Mainly due to the rapid start-up, the print speeds we saw were very impressive for a machine costing little over £200. Our five-page text print completed in 22 seconds and the five-page text and graphics test took one second less, giving print speeds of 13.6ppm and 14.29ppm, respectively. In some ways, even more impressive were the 15 x 10cm photo print, which completed in 11 seconds, and the photocopies, from glass and ADF, which took 10 seconds and 14 seconds. These are some of the best copy times we’ve seen.
The quality of the prints was generally excellent with fine, detailed black text and dense black tones to lines and fills. Coloured tints behind black text were also reproduced reasonably well, with no signs of banding.
There is a weak spot in the LaserJet performance, though, and that’s photocopy quality. Photocopy text is fine, but areas of fill, particularly copied from print rather than the continuous tone of a photograph, are very poor. The textures break up and come through much lighter or much darker than the originals. It’s progressively better if you select text, mixed or photo modes, using the quality button on the control panel, but it’s still never that good.
This could be a de-screening issue – where the dot pattern of the original page being scanned conflicts with the dot pattern output by the scanner – and it’s something we’ve seen before in other manufacturers’ scanners. However, it’s the first time it’s been apparent in an HP machine.
It could hardly be easier to work out the running costs of the LaserJet M1522n, as the single-piece drum and toner cartridge costs a little under £50 and is good for 2,000 pages.
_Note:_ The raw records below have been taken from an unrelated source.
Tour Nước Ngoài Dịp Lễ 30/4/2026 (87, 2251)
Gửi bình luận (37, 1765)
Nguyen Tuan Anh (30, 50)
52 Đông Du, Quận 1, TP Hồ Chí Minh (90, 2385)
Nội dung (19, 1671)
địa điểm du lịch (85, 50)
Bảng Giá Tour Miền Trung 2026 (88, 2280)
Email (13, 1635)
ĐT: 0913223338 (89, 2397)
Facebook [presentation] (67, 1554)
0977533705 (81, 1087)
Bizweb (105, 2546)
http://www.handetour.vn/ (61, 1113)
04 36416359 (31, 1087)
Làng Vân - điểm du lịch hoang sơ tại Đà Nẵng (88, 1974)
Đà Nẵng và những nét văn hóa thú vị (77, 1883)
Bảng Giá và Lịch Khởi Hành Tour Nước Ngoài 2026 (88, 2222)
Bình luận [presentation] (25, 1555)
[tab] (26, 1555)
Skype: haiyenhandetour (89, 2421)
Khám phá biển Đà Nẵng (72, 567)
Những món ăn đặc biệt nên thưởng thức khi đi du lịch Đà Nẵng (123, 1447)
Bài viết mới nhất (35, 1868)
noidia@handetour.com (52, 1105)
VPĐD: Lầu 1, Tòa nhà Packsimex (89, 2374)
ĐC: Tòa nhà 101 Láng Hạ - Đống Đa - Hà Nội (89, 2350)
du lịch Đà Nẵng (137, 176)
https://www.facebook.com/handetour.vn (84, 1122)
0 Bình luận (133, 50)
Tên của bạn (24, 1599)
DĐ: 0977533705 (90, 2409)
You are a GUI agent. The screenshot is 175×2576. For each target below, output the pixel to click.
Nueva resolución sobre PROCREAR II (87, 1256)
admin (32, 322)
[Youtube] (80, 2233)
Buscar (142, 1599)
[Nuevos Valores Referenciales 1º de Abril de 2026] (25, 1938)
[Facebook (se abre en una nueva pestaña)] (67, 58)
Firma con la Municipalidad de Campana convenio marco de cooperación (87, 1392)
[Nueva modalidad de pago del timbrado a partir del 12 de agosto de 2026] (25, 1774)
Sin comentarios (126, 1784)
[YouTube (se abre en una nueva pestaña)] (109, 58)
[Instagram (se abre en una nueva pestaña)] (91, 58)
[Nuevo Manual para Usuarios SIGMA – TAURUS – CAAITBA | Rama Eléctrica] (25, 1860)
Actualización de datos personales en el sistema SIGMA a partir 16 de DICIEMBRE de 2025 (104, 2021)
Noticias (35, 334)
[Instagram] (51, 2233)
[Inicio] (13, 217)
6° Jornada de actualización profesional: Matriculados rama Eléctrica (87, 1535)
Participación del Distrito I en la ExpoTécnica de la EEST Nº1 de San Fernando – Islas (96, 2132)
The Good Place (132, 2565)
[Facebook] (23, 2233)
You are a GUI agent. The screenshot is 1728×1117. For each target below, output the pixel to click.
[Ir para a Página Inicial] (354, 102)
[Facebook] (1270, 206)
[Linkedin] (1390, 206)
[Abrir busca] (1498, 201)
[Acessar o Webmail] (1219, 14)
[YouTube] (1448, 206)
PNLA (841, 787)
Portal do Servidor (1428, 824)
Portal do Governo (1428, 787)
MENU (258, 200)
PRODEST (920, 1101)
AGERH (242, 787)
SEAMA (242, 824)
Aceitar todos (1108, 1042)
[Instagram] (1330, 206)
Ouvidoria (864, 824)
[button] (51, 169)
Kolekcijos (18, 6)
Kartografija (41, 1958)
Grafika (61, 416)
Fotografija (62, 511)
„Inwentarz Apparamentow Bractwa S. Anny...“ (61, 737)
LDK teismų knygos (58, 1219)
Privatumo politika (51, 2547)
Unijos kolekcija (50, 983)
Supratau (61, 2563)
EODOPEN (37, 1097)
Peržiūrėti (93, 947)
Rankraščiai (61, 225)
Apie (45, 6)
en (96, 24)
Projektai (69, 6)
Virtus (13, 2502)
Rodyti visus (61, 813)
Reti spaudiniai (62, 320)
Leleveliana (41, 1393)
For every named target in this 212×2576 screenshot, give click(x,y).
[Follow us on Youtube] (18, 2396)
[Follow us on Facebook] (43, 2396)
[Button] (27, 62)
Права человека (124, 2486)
HP follows an unfortunate trend, though, by supplying a ‘starter’ cartridge, which prints just 1,000 pages.
The page print costs come out at 3.17p, which is quite high, even when compared with other LaserJet printers. The LaserJet P2014, for example, gave a print cost of 2.05p, some 35 per cent cheaper. If you can find the print cartridge at a lower price, of course, the cost per page drops accordingly.
It’s difficult to know how to sum up the LaserJet M1522n MFP. We started by being impressed by the machine’s ease-of-use and spectacular print speeds, but were brought back down to earth by its dodgy copy quality. Most people buying a multifunction printer intend to use it at least in part as a photocopier. As long as you’re photocopying text, this should be fine, but copying graphics is something of a letdown.